Hackers use video player to steal credit cards from over 100 sites

Hackers used a cloud video hosting service to perform a supply chain attack on over one hundred real estate sites that injected malicious scripts to steal information inputted in website forms.

These scripts are known as skimmers or formjackers and are commonly injected into hacked websites to steal sensitive information entered into forms. Skimmers are commonly used on checkout pages for online stores to steal payment information.

In a new supply chain attack discovered by Palo Alto Networks Unit42, threat actors abused a cloud video hosting feature to inject skimmer code into a video player. When a website embeds that player, it embeds the malicious script, causing the site to become infected.

In total, Unit42 found over 100 real estate sites compromised by this campaign, showing a very successful supply chain attack.

The researchers notified the cloud video platform and helped the infected sites clear their pages, but this campaign is an example of the ingenuity and determination of adversaries.

Hacking once, infecting hundreds

The cloud video platform involved in the attack allows users to create video players that include custom JavaScript scripts to customize the player.

One such customized video player that is commonly embedded in real estate sites used a static JavaScript file hosted at a remote server.

Unit42 researchers believe those threat actors gained access to the upstream JavaScript file and modified it to include a malicious skimmer script.

On the next player update, the video player began serving the malicious script to all real estate sites that already had the player embedded, allowing the script to steal sensitive information inputted into website forms.

The code itself is highly obfuscated, so it’s unlikely to raise any suspicions at first glance or to be caught by unsophisticated security products.

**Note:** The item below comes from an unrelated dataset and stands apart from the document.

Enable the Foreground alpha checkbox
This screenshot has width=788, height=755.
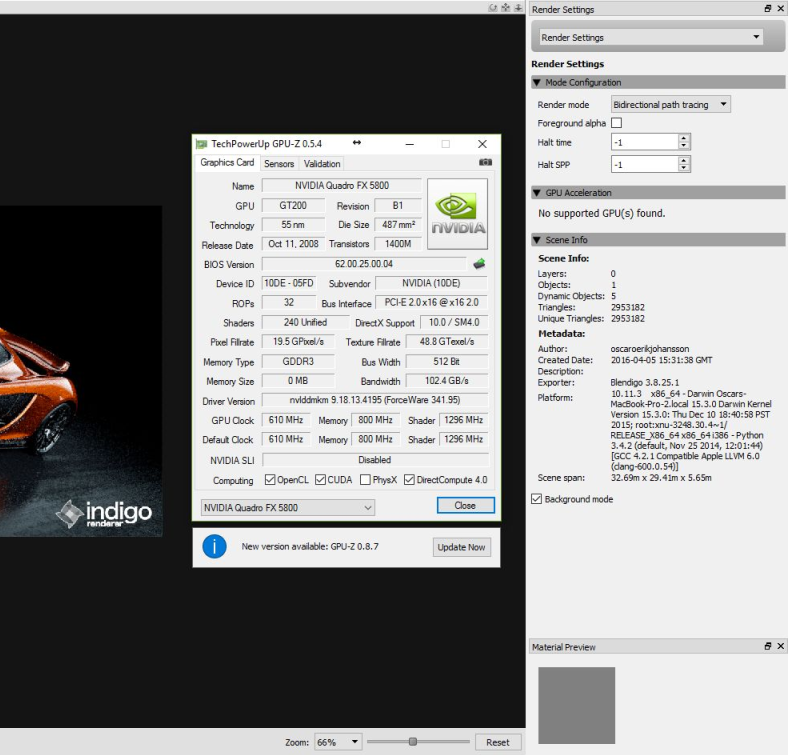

Upon deeper analysis, Unit42 found that the skimmer steals victim names, email addresses, phone numbers, and credit card information. This stolen information is then sent back to an attacker-controlled server, where the threat actors can collect it for further attacks.

Its operational process can be summed up in the following three steps:

  • Check whether the webpage load is done and call the next function.
  • Read customer input information from the HTML document and call a data-validating function before saving it.
  • Send the collected data to the C2 by creating an HTML tag and filling the image source with the server URL.

Palo Alto Networks has published a complete list of the IoCs (indicators of compromise) on this GitHub repository.

An elusive threat

This campaign deploys a polymorphic and continuously evolving skimmer that can’t be stopped using conventional domain name and URL blocking methods.

Website administrators who embed JavaScript scripts on their sites should not trust them blindly, even if the source has been proven to be trustworthy.

Instead, admins are advised to conduct regular web content integrity checks and use form-jacking detection solutions.